Like her character, Kim Thuy was born in 1968, the year of the bloody Tet Offensive that marked the ‘point of no return’ in the American mission in Vietnam. War is an ever-present background to An Tinh’s childhood. But as Thuy relates in the narrative, the distinction between peace and war can be hazed. “I lived in peace when Vietnam was in flames and I didn’t experience war until Vietnam had laid down its weapons”. Notably, she does not criticise the communist cause, despite the Viet Cong soldiers that occupied her family home and confiscated their belongings and despite being led to flee the country. Contempt is shown towards individual acts of cruelty, such as the brutish behaviour of the soldiers living in her paternal grandfather’s home as he lay on his deathbed, but this extends also to the cruelty on the other side; of the pro-American soldiers who executed a child in front of his village for carrying secret messages for the communists. A sympathetic passage is dedicated to the childhood of the inspector from the new communist regime who searched An Tinh’s family home. Snapshots of war are seen from the ground, through the eyes of ordinary people without regard for background or ideology; in this way the novel is very human. In an interview with CBC news, Kim Thuy talks of being criticised for not expressing condemnation of the communists. Her response is that from working with those who lay down their lives to fight for the National Liberation Front, she learned that they wanted the same thing as the rest of the Vietnamese population, those who had known nothing in their lives but French colonial oppression: a free and independent Vietnam.

Thuy lays down her life on the pages with no words wasted on self-pity or dramatization. Her story is not just her own, but that of a population of Vietnamese uprooted, of the hundreds of thousands of ‘boat people’ who set out to sea at night to escape the new regime, with no certainty of ever reaching land and facing the risk of drowning, starvation or being intercepted by Thai pirates. It is often estimated that 200,000 people died along these journeys across the South China Sea. It is also the story of the old women with hunched backs who worked tirelessly in the rice fields throughout the war, who “carried Vietnam on their backs while their husbands and sons carried weapons on theirs”. Thuy’s novel crosses generations, from her grandparent’s story to that of her own children, and all those who she encountered in-between.

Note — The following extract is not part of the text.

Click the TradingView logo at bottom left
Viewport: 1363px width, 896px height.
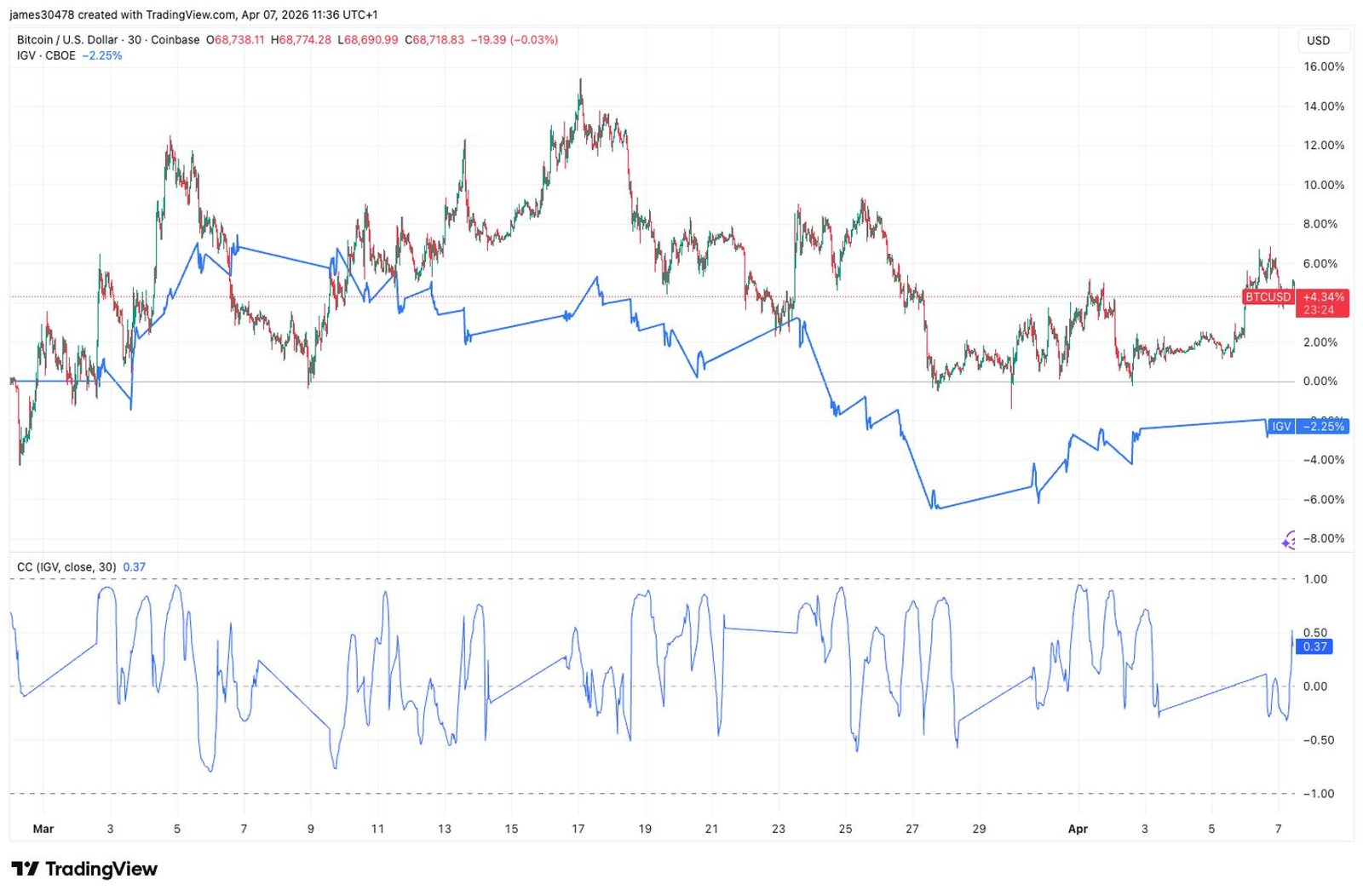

Ru is undoubtedly an important story- more than just an autobiography, it expands to a reflection of the lives of the majority of Vietnamese who lived through the war and its aftermath. In interviews, Thuy comments on the fact that the story of the boat people is not yet ‘written in history books’ in Vietnam. This makes her novel and those of others who survived the boat experience very valuable. Indeed, some copies of Ru have found their way to Vietnam, she says, where they have been controversial. For me, Ru was an interesting read that gave me some insight into the Vietnamese wartime experience, and that of Vietnamese refugees.

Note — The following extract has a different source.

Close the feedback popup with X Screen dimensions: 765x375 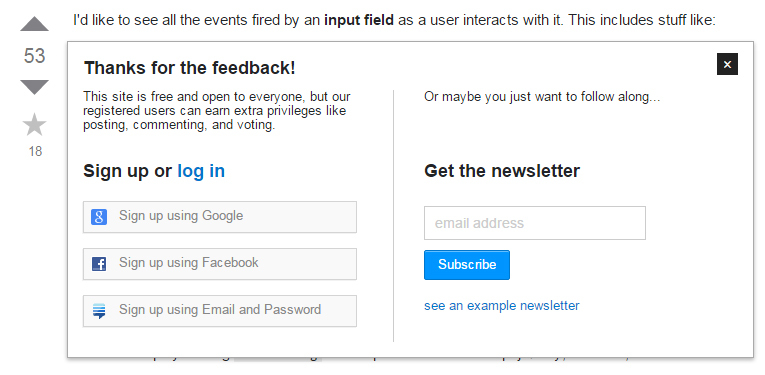pyautogui.click(x=727, y=64)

The structure of the story, written in vignettes that crossed time and setting, added intrigue, but this was not a seamless effort. Often, the links between one recount and the next felt forced, where it would be more coherent to begin a new thread of thought. Although I admired the evident optimism and bravery of the writer, the writing is often overly-sentimental, with gushing talk of ‘dreams’ and ‘angels’.  The style, too, is occasionally overbearing, over-reliant on repetition as a poetic device. Eventually this becomes tiring, predictable, ineffective… Of course, repetition could be a device of the translator trying to better capture the meaning of a French word translated to English, but from reading some passages from the French version, it seems that Fischman’s translation is very loyal to the original text, which also brims with this endless repetition-of-three. There are many touching and beautifully expressed moments, but in the end the over-sentimentally of the writing tarnishes what could have been a very poignant and moving novel.